Prior to the hearing on February 6, 1995, which hearing led to.the action that forms the basis of this appeal, Mother was obligated to pick up Emily in Greeneville at 6 p.m. on the Sunday of Father’s second period of weekend visitation each month. It is the change in this pick-up time about which Father complains.
• The dual issues of custody and visitation were clearly before the trial court at the February 6, 1995, hearing. It is true that there is no mention in the transcript of the court’s opinion orally given at the conclusion of the proof regarding a change in the time Mother was to pick up her daughter in Greeneville; but this matter was addressed by the court in its order of May 9, 1995, which order incorporates the previously-mentioned oral opinion:
It is Ordered that the former wife shall retrieve the parties’ minor child from the state of Tennessee, at the conclusion of the former husband’s seeond visitation period in each month, recommencing in March, 1995. Former wife may pick up the child in Tennessee at 2:00 p.m. Sunday afternoon.
(Emphasis added).
Husband contends that this modification was prompted by a letter that Mother allegedly wrote to the court following the hearing. His brief indicates that the letter can be found at “page 215” of the second volume of the record. We have looked at page 215— that happens to be the last page of volume two of the record 2 — and that page is the trial court clerk’s certificate and seal.
We have searched the record for the letter referred to by Father. It is nowhere to be found in the record certified to us by the trial court clerk. We cannot consider something that is not in the record.
The record does not support Father’s argument that the trial court acted on a matter without affording him an opportunity to be heard on the subject.
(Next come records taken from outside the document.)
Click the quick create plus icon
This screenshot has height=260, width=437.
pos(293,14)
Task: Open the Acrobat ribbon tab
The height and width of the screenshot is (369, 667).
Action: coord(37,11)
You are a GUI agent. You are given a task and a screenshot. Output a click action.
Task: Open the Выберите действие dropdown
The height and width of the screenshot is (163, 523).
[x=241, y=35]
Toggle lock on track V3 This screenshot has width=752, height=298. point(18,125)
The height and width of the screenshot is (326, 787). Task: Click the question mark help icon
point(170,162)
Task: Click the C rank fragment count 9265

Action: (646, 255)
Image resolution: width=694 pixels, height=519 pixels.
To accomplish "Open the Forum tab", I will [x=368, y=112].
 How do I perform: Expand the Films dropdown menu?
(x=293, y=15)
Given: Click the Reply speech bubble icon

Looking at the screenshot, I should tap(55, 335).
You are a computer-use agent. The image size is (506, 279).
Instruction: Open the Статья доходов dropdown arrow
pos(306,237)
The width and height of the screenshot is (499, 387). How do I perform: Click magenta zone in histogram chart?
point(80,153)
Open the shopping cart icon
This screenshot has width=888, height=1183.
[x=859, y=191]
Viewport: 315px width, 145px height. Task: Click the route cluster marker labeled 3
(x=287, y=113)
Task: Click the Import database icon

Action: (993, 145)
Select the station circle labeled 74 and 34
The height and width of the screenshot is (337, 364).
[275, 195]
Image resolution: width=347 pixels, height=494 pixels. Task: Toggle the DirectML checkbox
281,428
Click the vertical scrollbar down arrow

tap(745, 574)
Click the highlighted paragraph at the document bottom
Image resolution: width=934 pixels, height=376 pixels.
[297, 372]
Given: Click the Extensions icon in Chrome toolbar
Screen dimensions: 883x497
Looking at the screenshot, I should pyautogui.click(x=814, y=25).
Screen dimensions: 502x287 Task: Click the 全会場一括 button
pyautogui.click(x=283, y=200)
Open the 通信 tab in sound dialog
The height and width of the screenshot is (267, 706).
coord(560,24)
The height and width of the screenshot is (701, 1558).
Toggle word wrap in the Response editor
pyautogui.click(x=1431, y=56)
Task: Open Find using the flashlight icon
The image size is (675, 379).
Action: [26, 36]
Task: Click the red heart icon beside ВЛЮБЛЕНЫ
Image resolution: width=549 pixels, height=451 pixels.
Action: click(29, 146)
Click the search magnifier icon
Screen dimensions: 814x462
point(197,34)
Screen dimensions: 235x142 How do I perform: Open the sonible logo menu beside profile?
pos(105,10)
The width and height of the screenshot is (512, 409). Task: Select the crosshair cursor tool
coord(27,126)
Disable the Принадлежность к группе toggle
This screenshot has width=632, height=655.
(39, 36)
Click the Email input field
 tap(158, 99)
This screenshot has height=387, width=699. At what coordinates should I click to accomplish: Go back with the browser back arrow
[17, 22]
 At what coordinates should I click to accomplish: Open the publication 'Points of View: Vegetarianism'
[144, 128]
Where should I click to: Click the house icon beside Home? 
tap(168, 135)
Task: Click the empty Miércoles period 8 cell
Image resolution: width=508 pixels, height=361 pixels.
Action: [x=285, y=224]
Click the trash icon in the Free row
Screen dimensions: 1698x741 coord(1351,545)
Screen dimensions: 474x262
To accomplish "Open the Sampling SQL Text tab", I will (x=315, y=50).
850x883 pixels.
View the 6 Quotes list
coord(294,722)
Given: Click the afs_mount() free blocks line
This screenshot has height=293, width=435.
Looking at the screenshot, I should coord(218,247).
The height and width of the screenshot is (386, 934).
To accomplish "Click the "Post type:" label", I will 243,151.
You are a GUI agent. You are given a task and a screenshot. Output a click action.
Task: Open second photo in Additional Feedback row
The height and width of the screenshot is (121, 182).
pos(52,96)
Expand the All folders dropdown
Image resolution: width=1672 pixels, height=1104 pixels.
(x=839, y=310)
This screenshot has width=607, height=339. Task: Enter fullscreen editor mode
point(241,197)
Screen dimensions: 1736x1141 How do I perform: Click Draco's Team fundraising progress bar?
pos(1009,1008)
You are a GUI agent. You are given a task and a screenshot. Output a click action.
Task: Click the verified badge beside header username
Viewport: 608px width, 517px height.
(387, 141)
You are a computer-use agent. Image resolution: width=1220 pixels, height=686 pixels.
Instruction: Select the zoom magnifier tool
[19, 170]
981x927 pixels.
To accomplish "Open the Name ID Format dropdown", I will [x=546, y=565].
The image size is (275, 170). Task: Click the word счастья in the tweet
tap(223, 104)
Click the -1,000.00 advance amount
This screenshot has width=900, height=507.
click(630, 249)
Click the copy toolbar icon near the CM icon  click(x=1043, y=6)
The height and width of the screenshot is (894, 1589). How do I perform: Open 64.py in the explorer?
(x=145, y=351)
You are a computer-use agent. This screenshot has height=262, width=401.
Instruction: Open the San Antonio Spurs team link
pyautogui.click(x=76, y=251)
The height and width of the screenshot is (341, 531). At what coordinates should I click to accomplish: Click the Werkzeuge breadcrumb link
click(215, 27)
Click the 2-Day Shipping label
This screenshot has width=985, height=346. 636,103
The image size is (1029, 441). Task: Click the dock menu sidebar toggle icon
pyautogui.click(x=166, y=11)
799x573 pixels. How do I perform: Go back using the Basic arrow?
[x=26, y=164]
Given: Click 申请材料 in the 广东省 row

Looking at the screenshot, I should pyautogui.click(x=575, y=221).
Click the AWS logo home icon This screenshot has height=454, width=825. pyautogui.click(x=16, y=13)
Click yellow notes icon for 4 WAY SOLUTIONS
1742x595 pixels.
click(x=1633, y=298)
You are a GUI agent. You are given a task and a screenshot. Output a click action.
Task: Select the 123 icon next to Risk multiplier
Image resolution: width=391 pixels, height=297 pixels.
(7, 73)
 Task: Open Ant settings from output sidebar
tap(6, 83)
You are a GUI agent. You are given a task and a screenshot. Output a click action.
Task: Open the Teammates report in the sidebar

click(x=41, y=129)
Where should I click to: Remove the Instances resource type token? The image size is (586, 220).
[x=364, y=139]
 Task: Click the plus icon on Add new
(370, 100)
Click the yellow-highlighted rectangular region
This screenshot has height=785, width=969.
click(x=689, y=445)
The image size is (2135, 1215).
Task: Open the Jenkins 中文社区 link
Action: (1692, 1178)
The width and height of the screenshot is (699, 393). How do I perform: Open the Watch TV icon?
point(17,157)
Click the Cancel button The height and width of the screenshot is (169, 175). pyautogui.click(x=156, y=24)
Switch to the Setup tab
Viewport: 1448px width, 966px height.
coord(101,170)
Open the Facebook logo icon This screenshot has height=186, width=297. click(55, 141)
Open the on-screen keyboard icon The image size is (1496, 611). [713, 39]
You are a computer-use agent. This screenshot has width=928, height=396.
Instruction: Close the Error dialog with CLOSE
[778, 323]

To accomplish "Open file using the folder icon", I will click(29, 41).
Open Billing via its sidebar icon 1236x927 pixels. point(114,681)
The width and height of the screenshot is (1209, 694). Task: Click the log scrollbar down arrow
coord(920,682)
Without question, the issue of Father’s visitation was before the court on February 6,1995. The second issue raised by Father is also found to be without merit.
Father next contends that the trial court erred in changing Mother’s pick-up time from 6 p.m. Sunday to 2 p.m. The evidence does not preponderate against the trial court’s findings on this issue. Jacksonville is approximately 530 miles from Greene-ville. An earlier start time for this long journey is in keeping with Emily’s best interest, who has to get up early on Monday morning to go to school. A court can limit visitation, if to do so is in the best interest of
Finally, Father finds fault with the trial court’s decision to select a therapist in Jacksonville for Emily’s psychological counseling. The evidence does not preponderate against this determination. For the most part, Emily is in Florida. It is certainly more convenient for her if the therapy is administered in Jacksonville rather than in Tennessee. There is no error in this part of the court’s decree.
The appellee has asked us to consider post-judgment facts. We decline to do so because the matters suggested to us are not the type of facts contemplated by Rule 14, T.R.A.P. Even if we could consider the facts urged by the appellee, we do not find that they compel a different result in this case.
The judgment of the trial court is in all things affirmed. Costs on appeal are taxed against the appellant and his surety. This ease is remanded to the trial court for enforcement of its judgment and the collection of costs assessed there, all pursuant to applicable law.